Just imagine you are having fun in your virtual world, everything seems real and you realize that you can walk through a wall. It kills the fun. Well not for long. Researcher Pedro Lopez managed to create a sophisticated wearable devices that uses electrical muscle stimulation that delivers sensation to the user’s muscles. It’s based on small electrical shocks like the stimulation used in physical therapy. “We were really interested in trying to explore one of the hardest things to recreate in terms of physical sensation, which is a wall,” said Lopez.

 

At the Hasso Plattner Institute in Potsdam, Germany, Lopes and his team found out that they can use the user’s own muscles against him. The wearable artificially creates counterforce, or the feeling of resistance by triggering the opposing muscles. This fantastic equipment will allow users to have full VR experience by providing physical sensations for every object they can find in the VR world like ball, cube, buttons or doors. The wearable is simple. It has eight small electrodes that are hooked to the user’s skin.

The electrodes are stuck to the forearm, bicep, triceps and shoulder of each arm. After that, the wearable is hooked they control the sensation with eight channel muscle stimulator, which is controlled by the VR simulator. The best thing about his equipment is that is small and very practical. It doesn’t include complicated gadgets and can be worn in a small bag. The future is already here. Now, we will have full user experience without interruptions or false VR worlds.

The major potential here is that this is something you can have with very little hardware,” he says. “The hardware is a few flat electrodes on your arms. No exoskeletons, big setups. You just put the electrodes on, and suddenly you have walls, buttons you can press, a cube you can hold on, and you feel the weight.”

Muscle stimulation is not something new. It’s been used in physical therapy for years. The challenge was to create that real experience and sensations in the VR world. In the beginning, Lopes was unhappy with the result. Yet, with constant analysis and tests, he realized that shorter stimulation impulses create better results.

Before the final public announcement, he tested the equipment with real users. He asked the study participants to try pushing against different walls in a virtual room and then measured their reactions with different metric analysis.

“We realized that if we let you just feel a short pulse for 300 milliseconds, you won’t even know where it’s coming from, but your muscles will react,” he says. “Because it’s so brief, there’s no way you can rationalize it.”

Many companies like TreeSense and Tesla suit are developing electrical stimulation based mechanical equipment. This trend is good for moving things forward but Lopes says that mechanical equipment can actually inhibit feeling, rather than completely enable it.

“Some Kickstarters that are trying to bring some of those ideas back, like gloves that have motors that pull your fingers. They’re cool, but the moment you put on a glove, you can’t grab objects or even feel a normal wall,” Lopes says. He thinks that the next generation of muscle stimulation equipment will be thin and wireless sleeves with electrodes embedded in them.

It’s obvious that using electrical impulses to help guide an experience isn’t the only use of this new tech. Because Lopes himself makes it very clear that his approach creates counterforce, or the feeling of resistance by triggering the opposing muscles. Most importantly, his assertion that “your muscles will react” means that these simple electrical impulses can and do impact on your muscles. Is this going to get you bigger biceps in the next few months? Probably not. But can it be a forerunner in what it means to get fit in virtual reality? Absolutely! We’ll continue to follow this tech and any others like it and report on how it evolves, hopefully landing in your next workout sooner than you’d think!
***
Exercise objective: Reproduce word for word the part of the article on muscle stimulation in virtual reality that begins at the words "Many companies like" and stops after the words "embedded in them.". The lines after this point come from a different source than the article.

Given records:
***
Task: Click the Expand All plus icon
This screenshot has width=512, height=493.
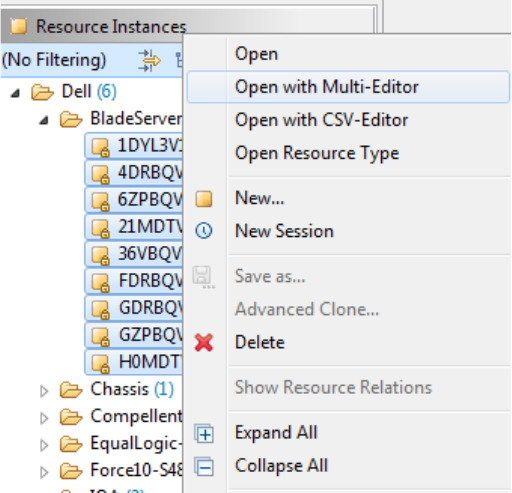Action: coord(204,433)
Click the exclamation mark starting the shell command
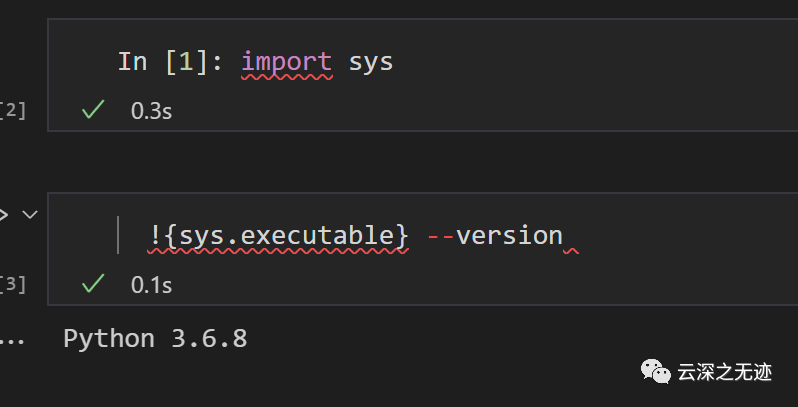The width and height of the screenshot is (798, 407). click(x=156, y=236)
***
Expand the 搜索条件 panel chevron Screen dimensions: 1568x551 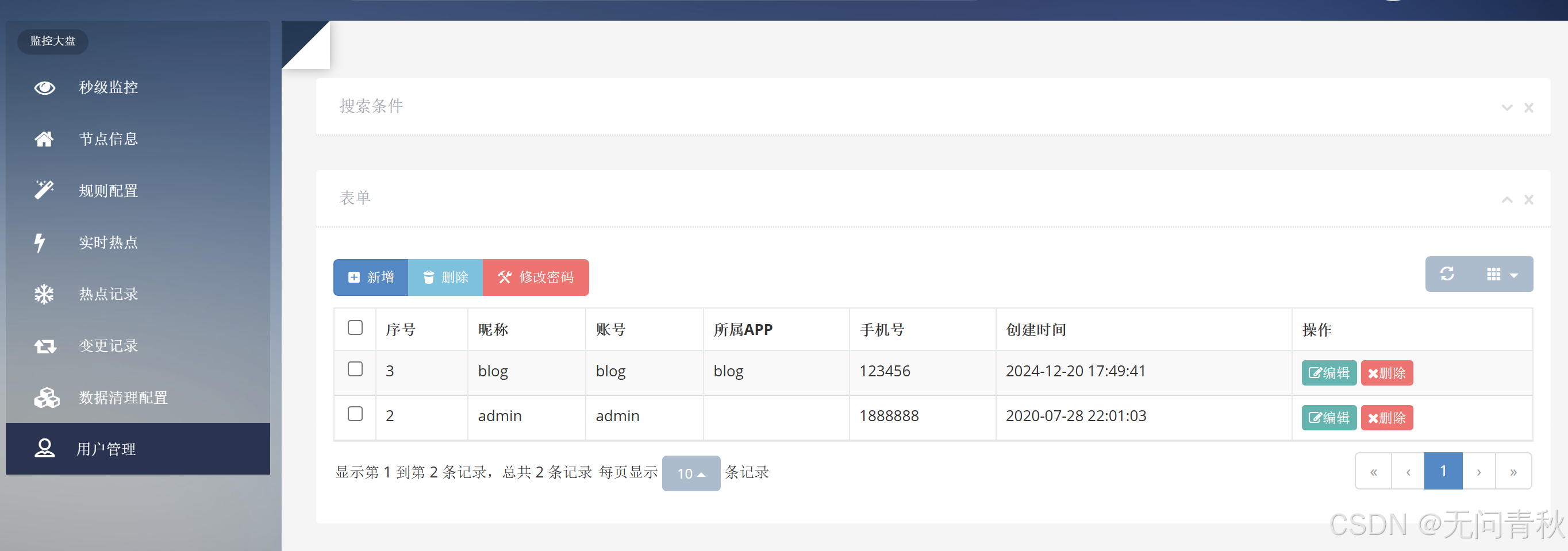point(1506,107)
***
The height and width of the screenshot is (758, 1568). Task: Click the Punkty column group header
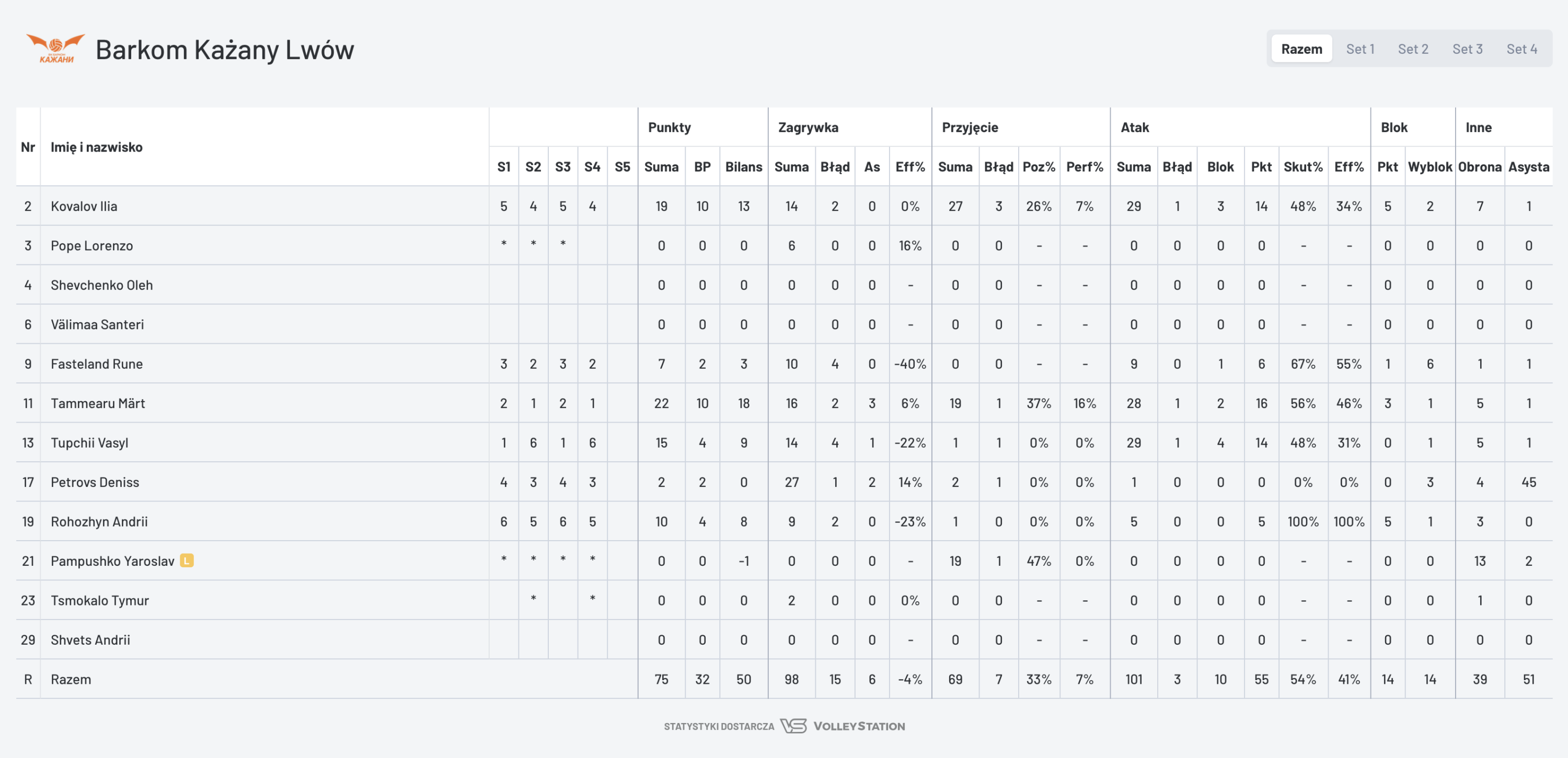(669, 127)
***
Expected answer:
Many companies like TreeSense and Tesla suit are developing electrical stimulation based mechanical equipment. This trend is good for moving things forward but Lopes says that mechanical equipment can actually inhibit feeling, rather than completely enable it.

“Some Kickstarters that are trying to bring some of those ideas back, like gloves that have motors that pull your fingers. They’re cool, but the moment you put on a glove, you can’t grab objects or even feel a normal wall,” Lopes says. He thinks that the next generation of muscle stimulation equipment will be thin and wireless sleeves with electrodes embedded in them.